EXTRACT TO READ.
----------------
More than 25 million Americans have diabetes and as many as 8 million people may not even know they have it. Pre-Diabetes affects 1-in-3 Americans. Learn to prevent or control diabetes at two free educational seminars at Ashtabula County Medical Center. Saturday morning classes are January 19 and February 2 from 10 to 11:30 a.m. Monday evening classes are January 21 and February 4 from 6 to 7:30 p.m. All classes meet in the ACMC 5th Floor Solarium.
ACMC Diabetes Educator Lori Gilhousen, RN, CDE, said diabetes is the seventh leading cause of death in the United States, and some deaths could be prevented with early detection and careful disease management including lifestyle changes. Pre-Diabetes can progress to Type 2 diabetes in five years for some people according to the Centers for Disease Control (CDC).
"Diabetes symptoms can go unrecognized for a long time," said Gilhousen. "The longer you have higher than normal blood sugars, the risk of developing health problems for vision, kidney, nerve increases. There is also an increased risk for heart disease, heart attack, and stroke. Healing is slower with higher blood sugars so colds, flu, wound, and infections can be more severe and more frequent."
----------------
SUPPLIED INFORMATION.
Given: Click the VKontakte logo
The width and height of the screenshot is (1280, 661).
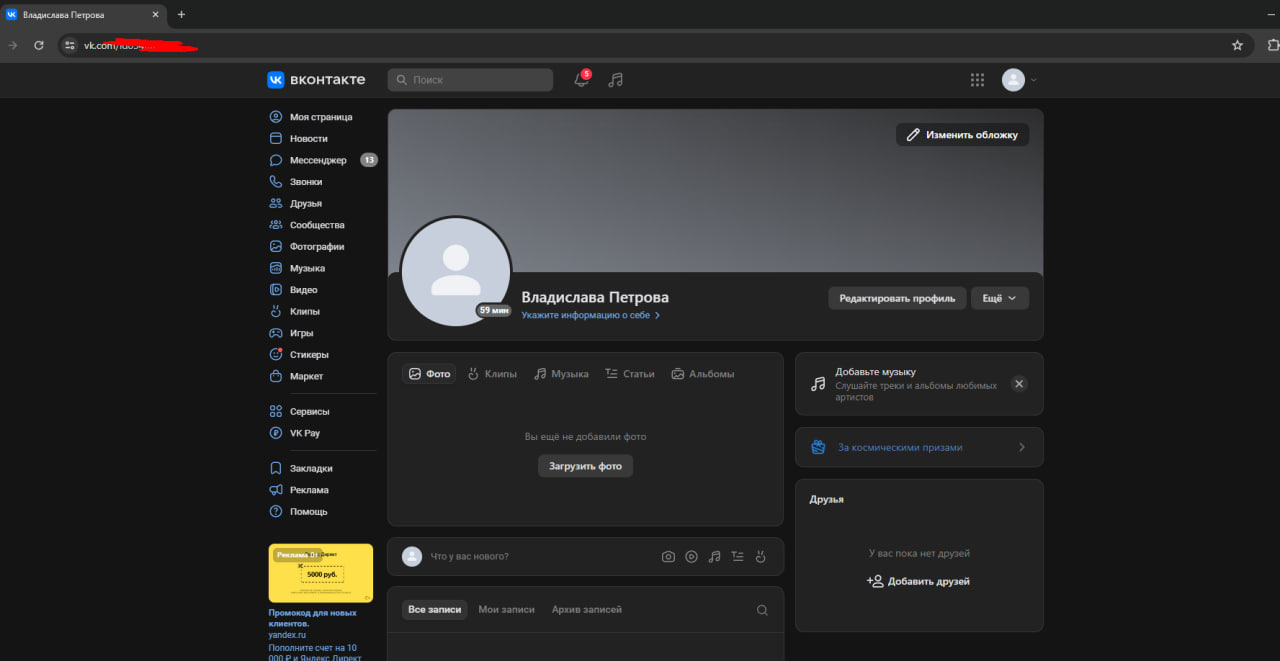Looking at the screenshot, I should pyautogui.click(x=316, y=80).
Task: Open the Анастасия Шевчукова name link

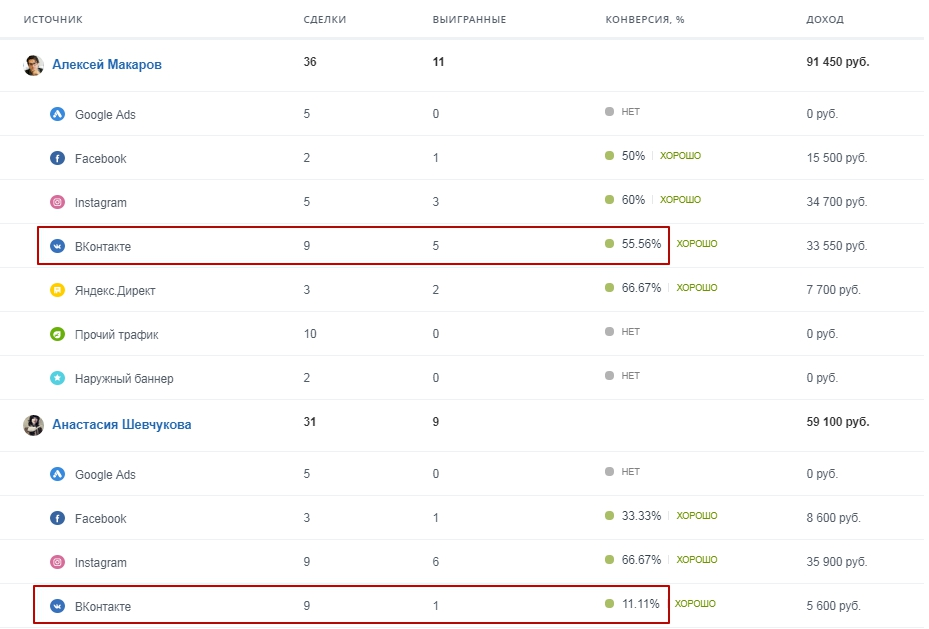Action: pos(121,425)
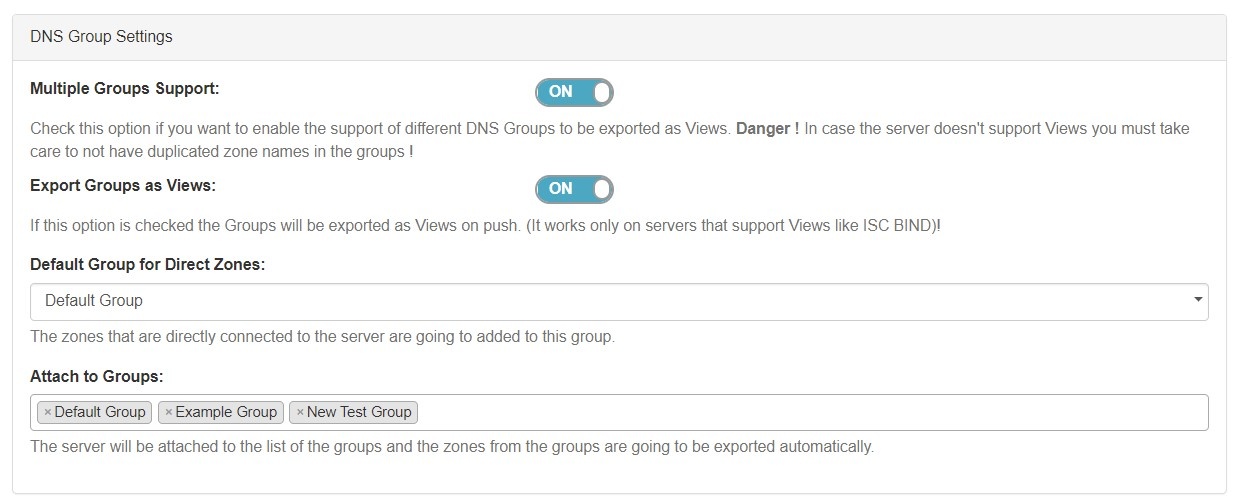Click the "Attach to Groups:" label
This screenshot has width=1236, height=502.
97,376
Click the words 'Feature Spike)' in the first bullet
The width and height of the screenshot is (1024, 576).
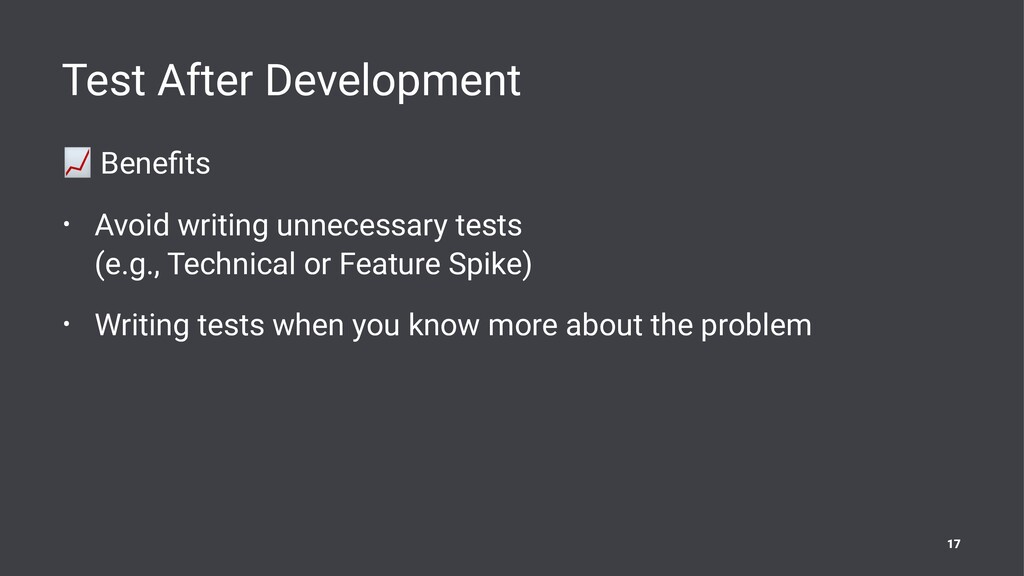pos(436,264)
----------------
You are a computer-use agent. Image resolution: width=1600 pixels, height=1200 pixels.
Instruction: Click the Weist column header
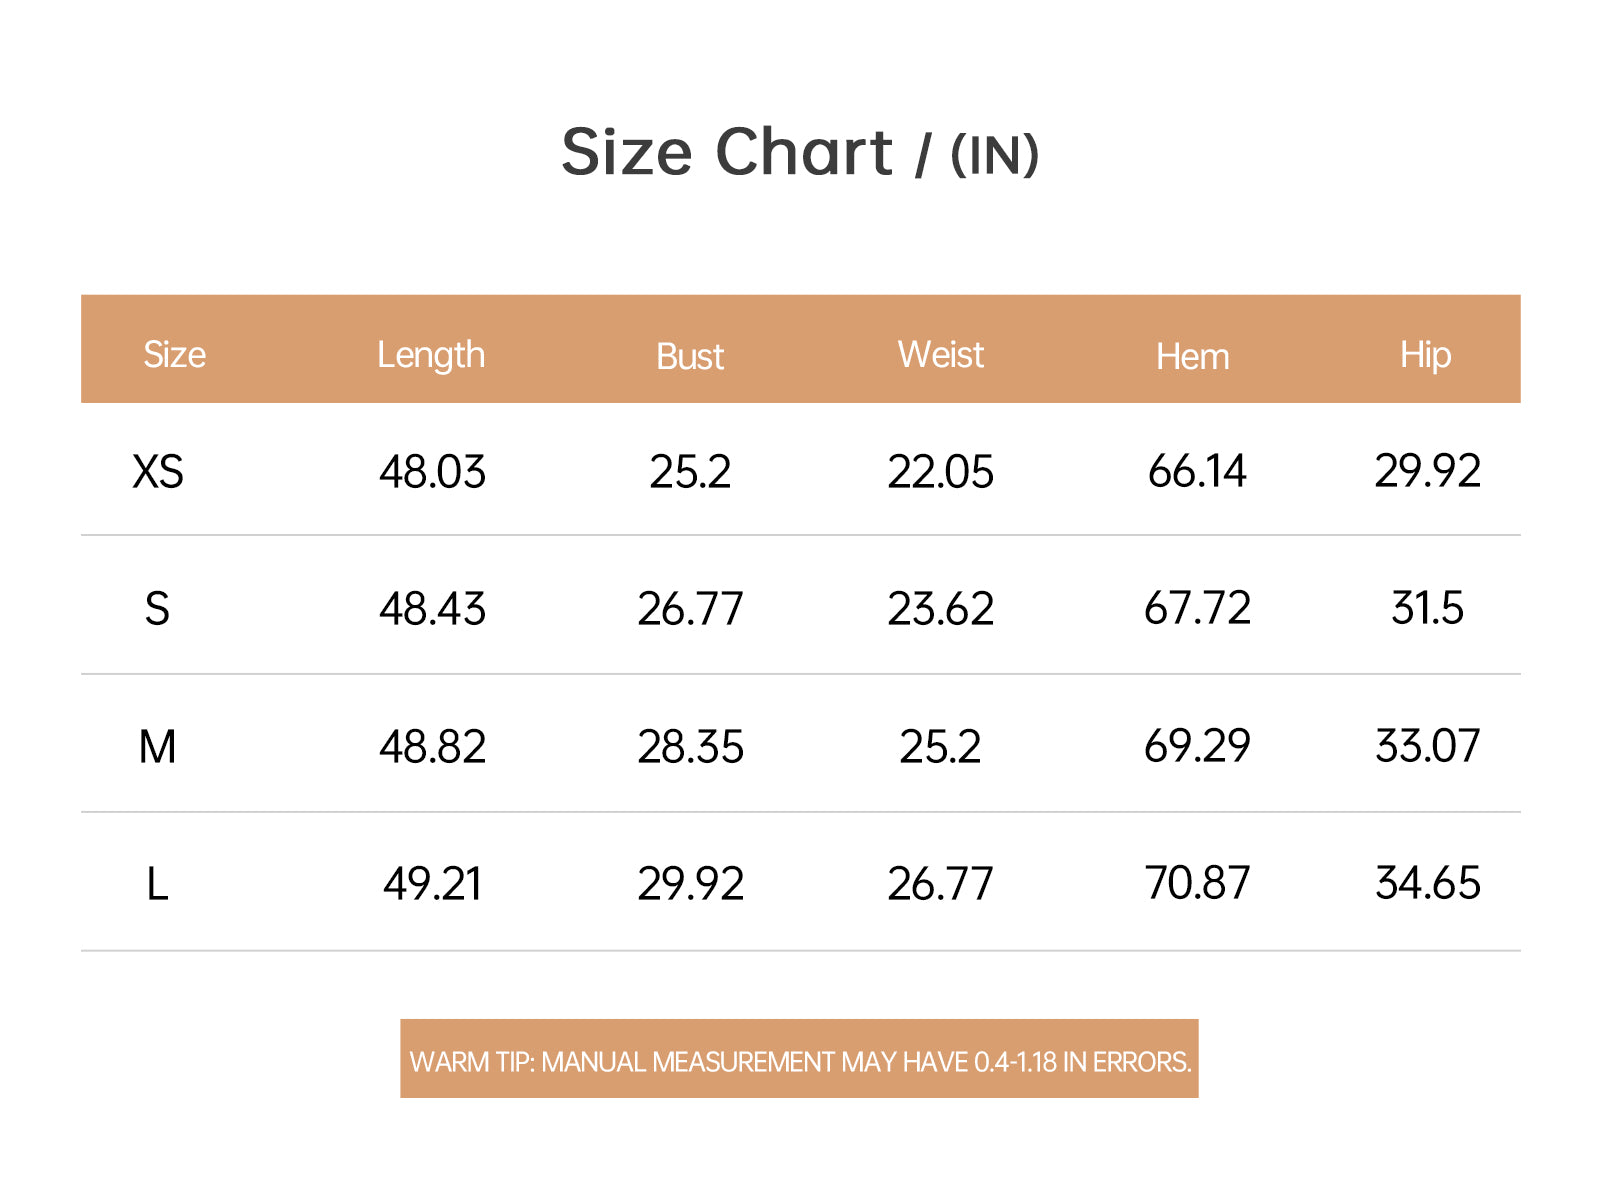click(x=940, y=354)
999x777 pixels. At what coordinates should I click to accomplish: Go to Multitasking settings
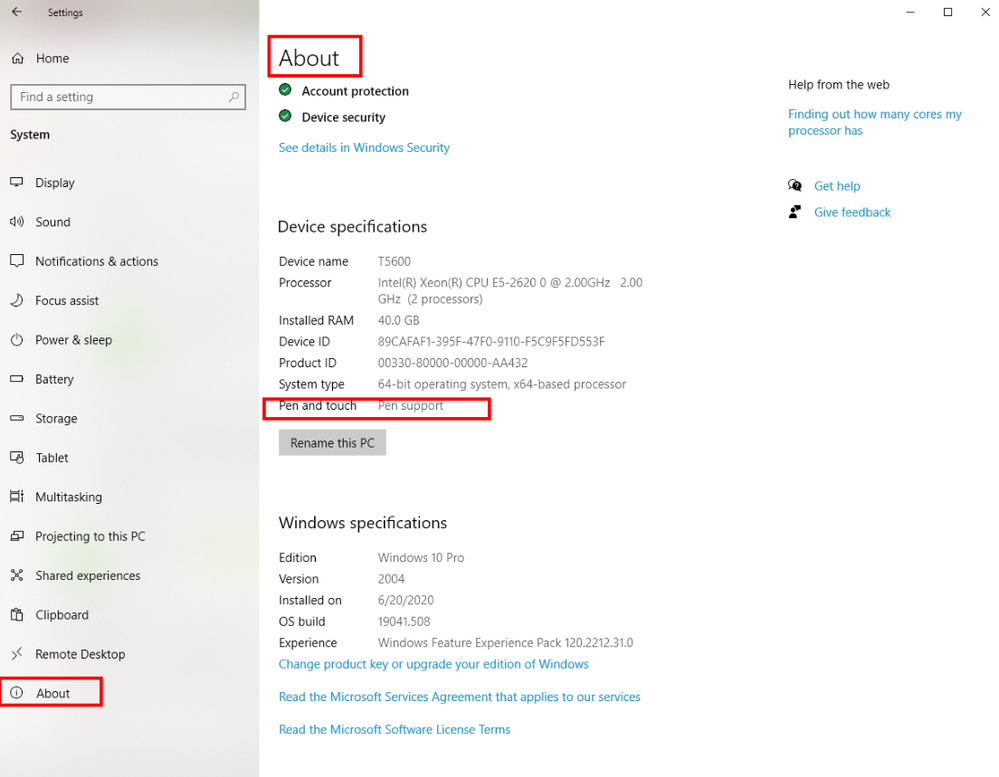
----------------
WHAT YOU WILL DO.
[1] Can you copy the part of the diabetes seminar announcement that opens with the words containing "ACMC Diabetes Educator" and closes with "Disease Control (CDC).", word for word?
[2] Can you pick up the diabetes seminar announcement after its final sentence and keep writing it?

ANSWERS IN ORDER.
[1]
ACMC Diabetes Educator Lori Gilhousen, RN, CDE, said diabetes is the seventh leading cause of death in the United States, and some deaths could be prevented with early detection and careful disease management including lifestyle changes. Pre-Diabetes can progress to Type 2 diabetes in five years for some people according to the Centers for Disease Control (CDC).

[2]
In the first class, participants will learn the initial steps of lifestyle changes needed to manage diabetes – learn your risk markers, how to adapt eating and meal preparation, why movement and exercise are key. The second class will focus more on personal monitoring and accountability – how to safely and successfully use a blood sugar monitor, learn how to use your individual monitoring to manage this disease for your lifetime, and how to build momentum and stay engaged with care. Diabetes is a progressive disease that will require changes to the treatment and management plan for a lifetime.
"The class will also include information for family members on supporting their friends or loved ones who have diabetes. We will also spend time discussing pre-diabetes and how your lifestyle changes today can potentially stop the progression to diabetes," Gilhousen said.